Und von PR-Abteilungen. Denn für eine Firma ist der Eintrag mittlerweile beinahe so wichtig wie alle anderen Werbemaßnahmen zusammen. Die Reichweite ist enorm, das Vertrauen in die Seriosität der Artikel hoch. Nicht nur das »Frisieren« der eigenen Angaben, auch das Schlechtreden der Konkurrenz ist ein Problem: Sich aneinander abarbeitende PR-Abteilungen haben schon monatelange Editier-Kriege ausgefochten.
Darauf hat das Lexikon, das der Wikimedia-Stiftung aus den USA gehört, reagiert, immerhin versteht es sich als nichtkommerziell.
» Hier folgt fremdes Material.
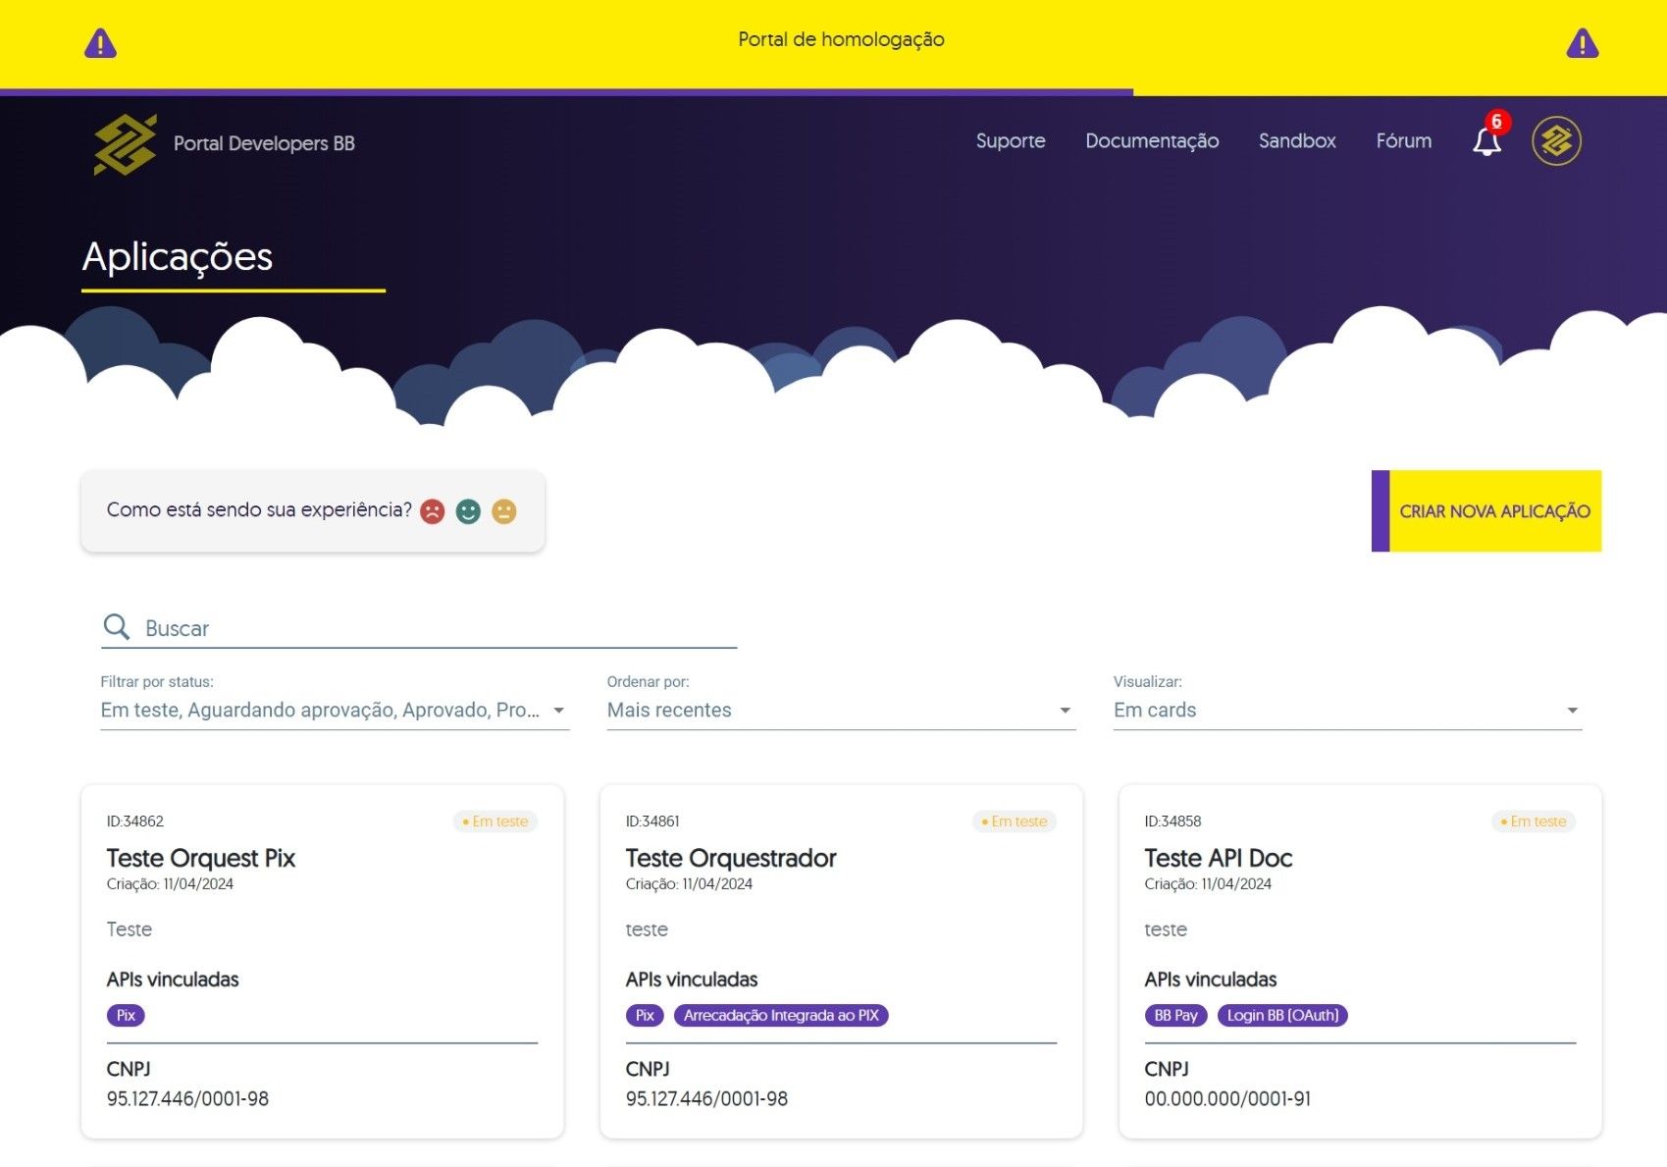
Task: Expand the Filtrar por status dropdown
Action: point(334,710)
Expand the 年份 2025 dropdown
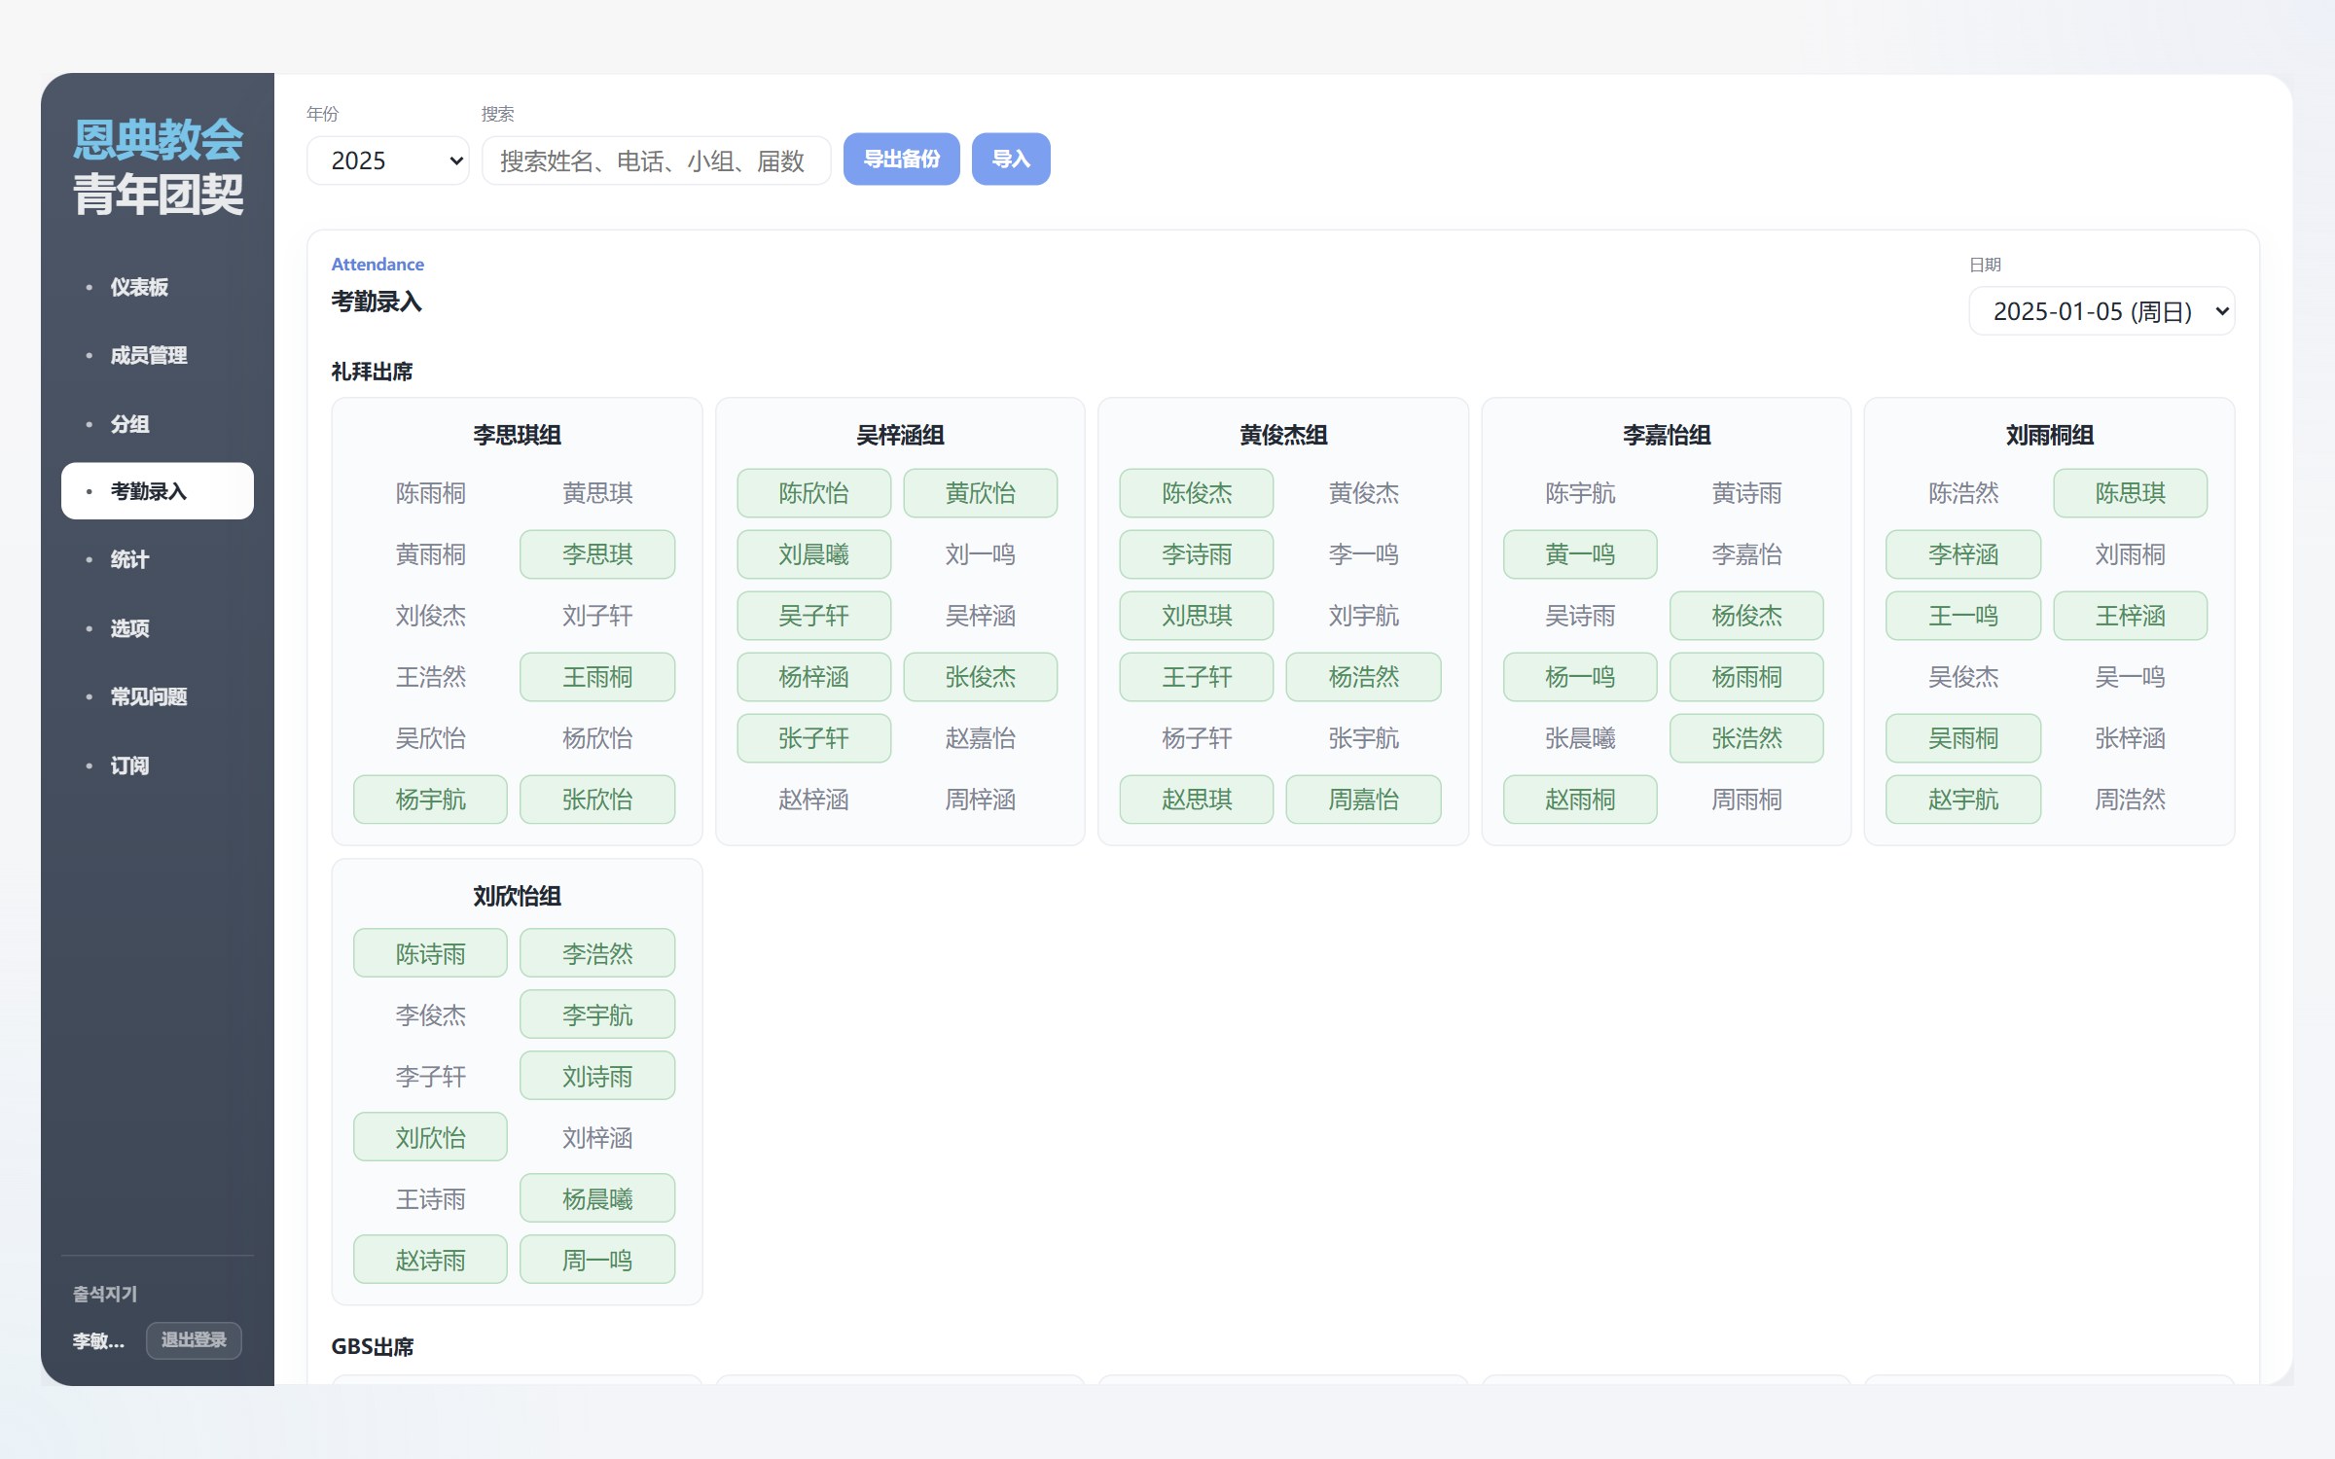 tap(387, 160)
Moderatoren verfügen über erhebliche Macht. Und auch das Grundprinzip, nämlich die Veränderbarkeit aller Inhalte durch jedermann, wird nicht mehr konsequent eingehalten. Wenn es spannend wird, können Artikel blockiert werden. Dann entscheiden: Moderatoren.
Eine solche Aufsicht kann sinnvoll sein – eine falsche Formel in einer physikalischen Abhandlung wird nicht durch Abstimmung richtig, dafür gibt es objektive Kriterien. Doch sobald das Feld der Naturwissenschaften verlassen ist, es also um die ideengeschichtliche Einordnung geht, greift das bemühte Konzept der Objektivität nicht mehr. Ob die russische Oktoberrevolution ein fortschrittliches Ereignis war, beurteilen große Teile der Menschheit beispielsweise sehr unterschiedlich.
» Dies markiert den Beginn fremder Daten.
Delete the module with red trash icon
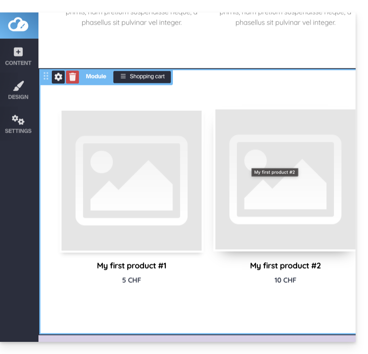The image size is (368, 354). (72, 77)
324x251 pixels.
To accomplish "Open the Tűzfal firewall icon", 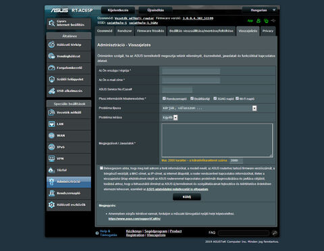I will pos(51,170).
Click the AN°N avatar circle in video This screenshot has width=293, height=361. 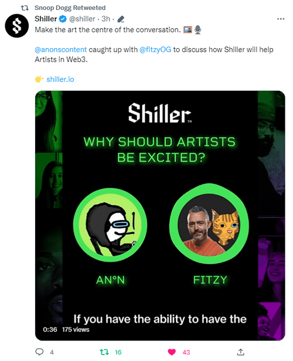click(110, 224)
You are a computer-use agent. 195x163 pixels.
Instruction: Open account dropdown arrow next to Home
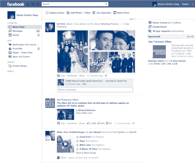pos(192,4)
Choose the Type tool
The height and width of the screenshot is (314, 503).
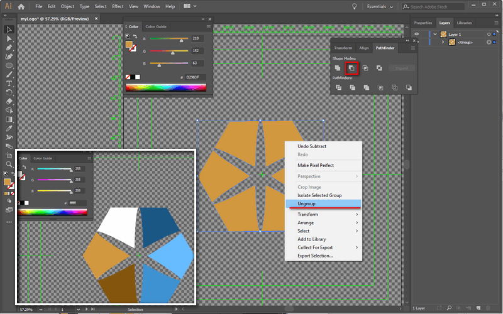pos(9,83)
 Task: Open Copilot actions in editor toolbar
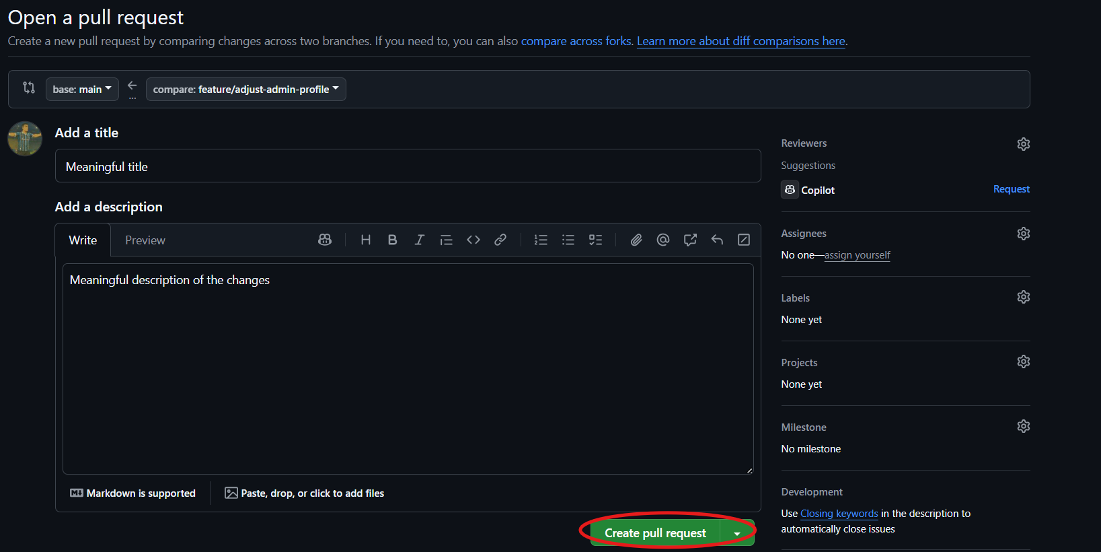point(325,240)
Hier gilt das als neutral, was der Staat bestimmt. Das Geschichtsbild bei Wikipedia unterscheidet sich nicht vom bürgerlichen Weltbild, und starke Interessengruppen innerhalb der Moderatorenschaft sorgen für Einhaltung der Lehrmeinung, z. B. der sogenannten Extremismusdoktrin, die links und rechts gleichzusetzen versucht. Die letztlich privatwirtschaftlich organisierte Wikipedia bietet darauf keine demokratischen Reaktionsmöglichkeiten.“
„Das Sowjetland“ ist eine Buchreihe aus dem Jahre 1947. Diese ist in Antiquariaten erhältlich.
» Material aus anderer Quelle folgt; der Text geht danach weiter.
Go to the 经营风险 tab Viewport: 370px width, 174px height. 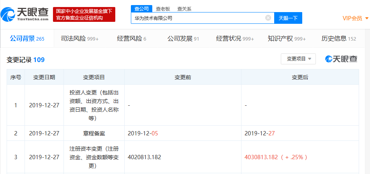(131, 39)
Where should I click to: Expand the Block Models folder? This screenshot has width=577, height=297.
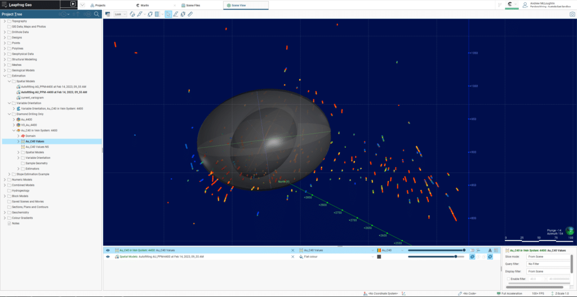point(5,196)
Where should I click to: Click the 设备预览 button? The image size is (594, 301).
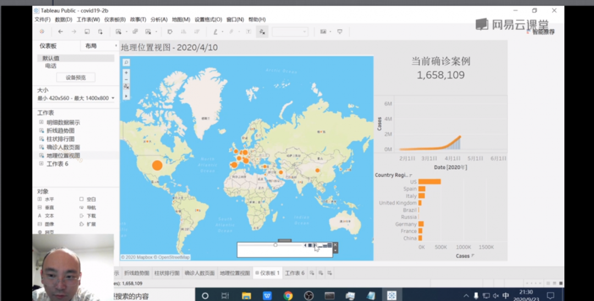(x=75, y=77)
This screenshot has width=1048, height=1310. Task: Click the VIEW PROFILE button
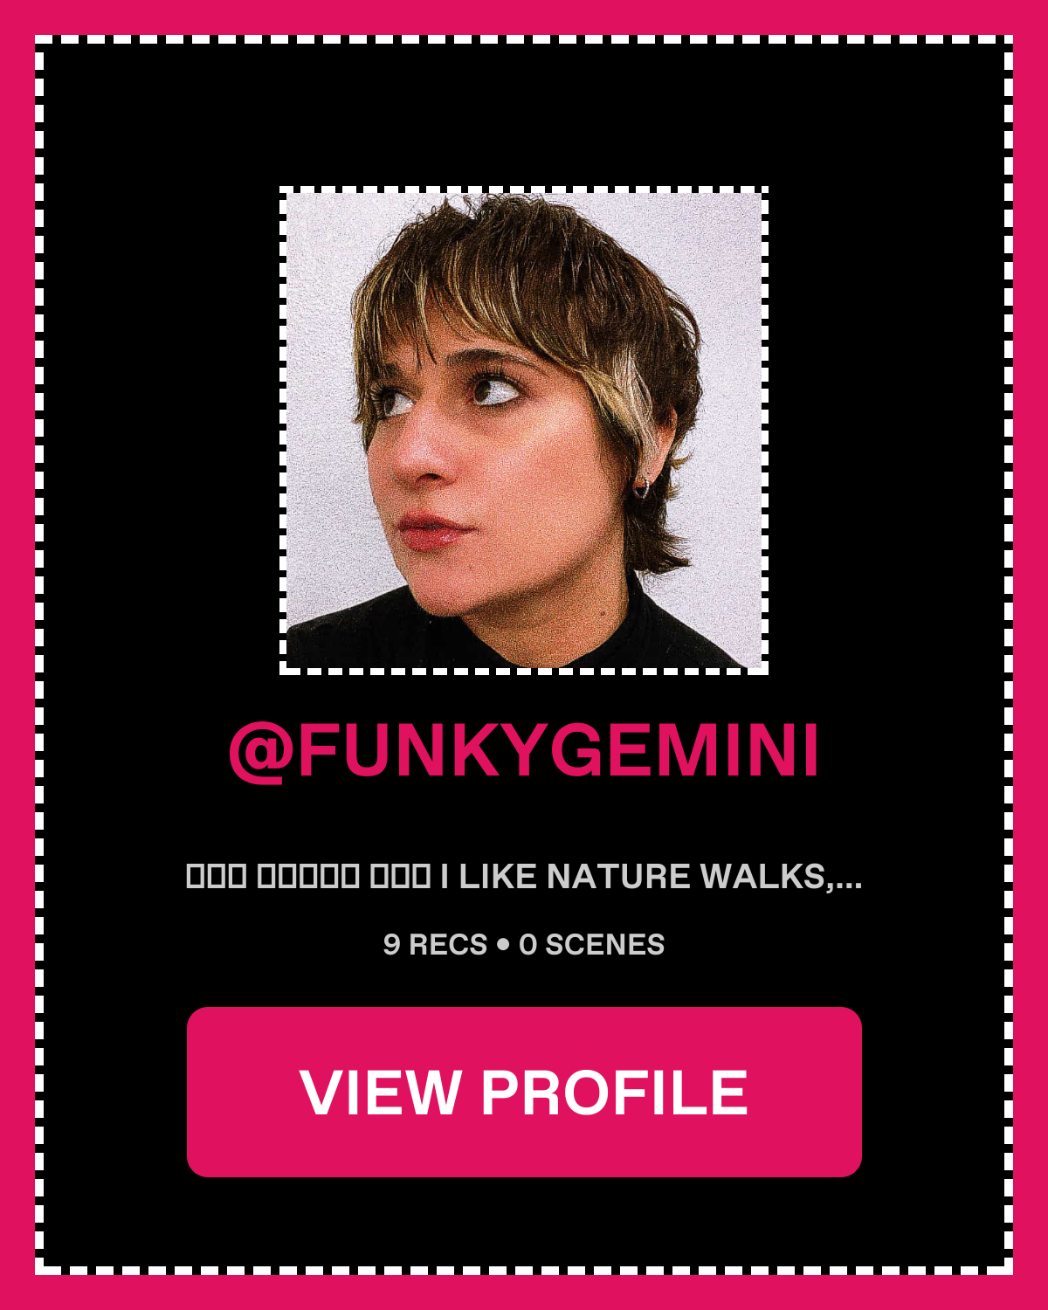tap(524, 1092)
Da nur die Anfangsbuchstaben der Namen der Autoren, bzw. Autorinnen draufstehen, ist nicht erkennbar, ob es sich um einen Mann oder eine Frau handelt. Bei Band 1 kann man dem Internet entnehmen, z.B. Wikipedia, dass es sich um eine Frau handelt. Es gibt einen Wikipedia-Beitrag zu ihr. Ihr voller Name ist Anna Michailowna Pankratowa.
Bei den Autoren oder Autorinnen der anderen Bände findet man nur Buchangebote aus den Antiquariaten, aber nichts über ihre Person. Das ist schade.
Auf jeden Fall ist diese Buchreihe sehr wertvoll und leicht zu lesen. Da diese Bücher zu Lebzeiten Stalins verfasst wurden, werden hier auch das Wirken und die Verdienste Stalins gewürdigt, die auch Ereignisse vor der Sowjetzeit beinhalten. Da später Stalin verdammt wurde, auch in der DDR wurde Stalin verdammt, sind diese Verdienste und sein Wirken weitestgehend verschwiegen worden, so auch in den Geschichtsbüchern der DDR für die Schule.
DIE TROMMLER befasst sich auch mit dieser Literatur.